Problem description:
Within the entries below, the lines from the one with "For every named" through the one with "[ERGÜN ÖZKAN] (362, 137)" are to be set down exactly, both ends kept.

Provided entries:
□ □ □ □ □
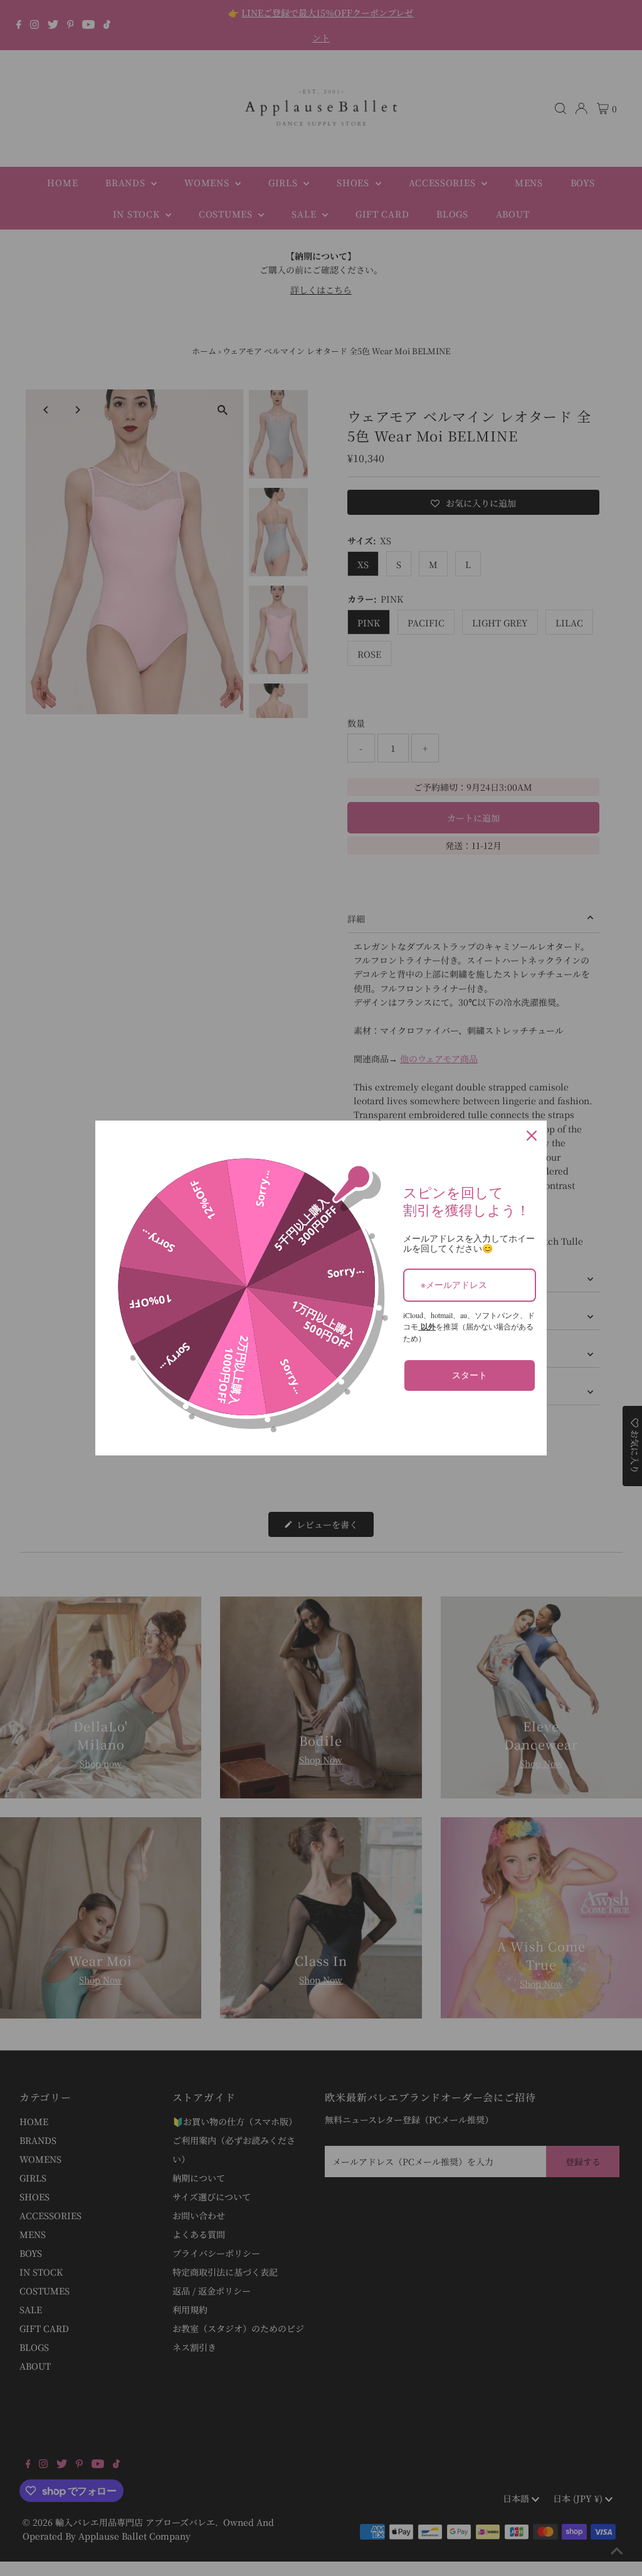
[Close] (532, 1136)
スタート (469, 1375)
□ □ □ □ □
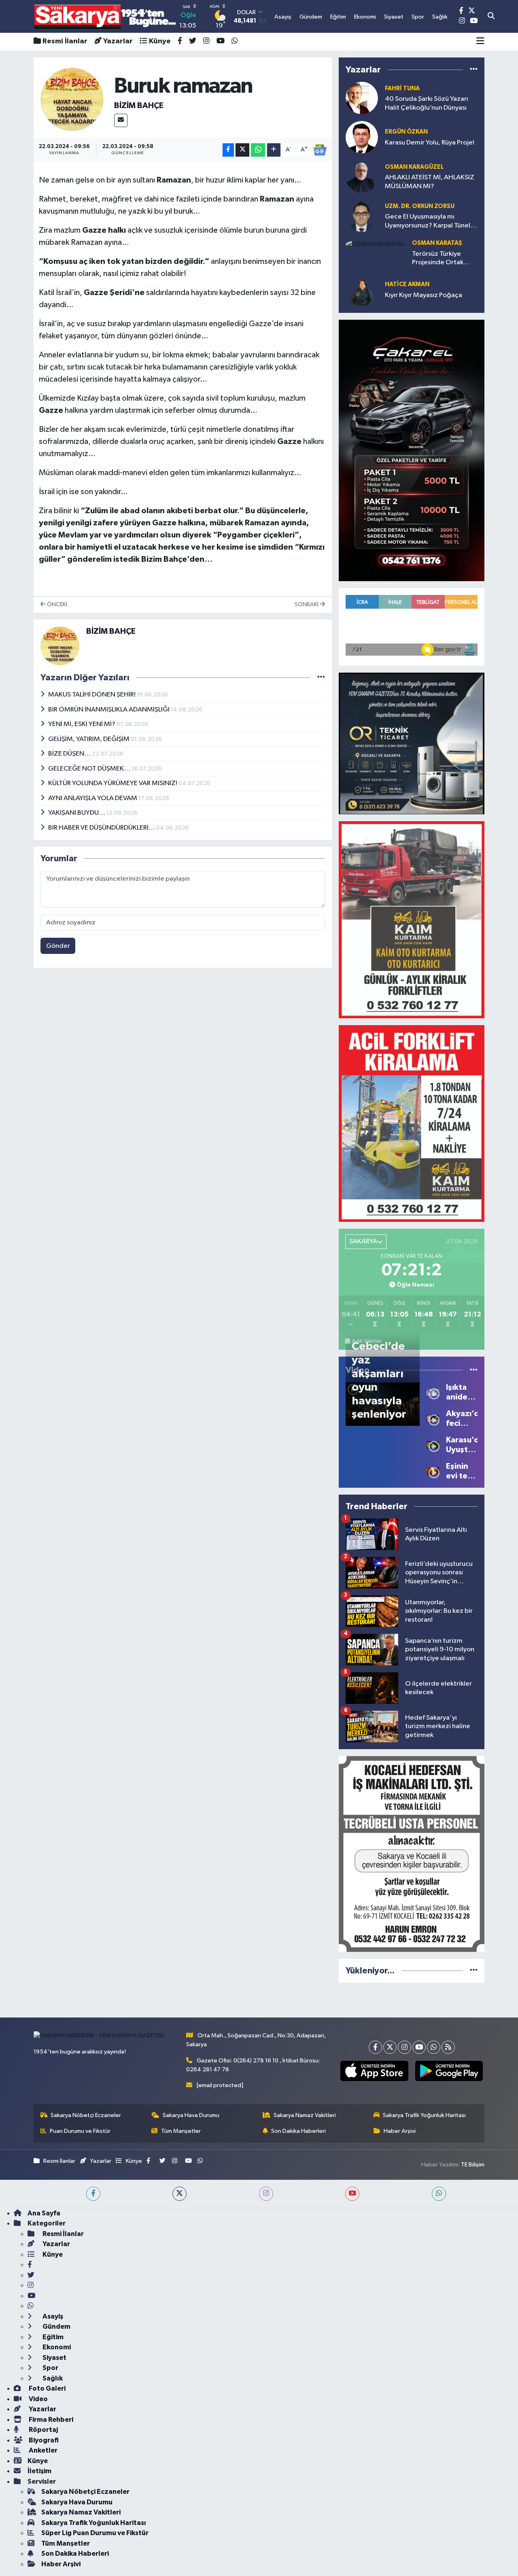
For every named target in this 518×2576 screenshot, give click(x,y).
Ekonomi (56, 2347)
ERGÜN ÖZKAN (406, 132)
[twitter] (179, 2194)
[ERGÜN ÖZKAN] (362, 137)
□ □ □ □ □
Solution:
For every named target in this 518×2576 screenshot, give click(x,y).
Ekonomi (56, 2347)
ERGÜN ÖZKAN (406, 132)
[twitter] (179, 2194)
[ERGÜN ÖZKAN] (362, 137)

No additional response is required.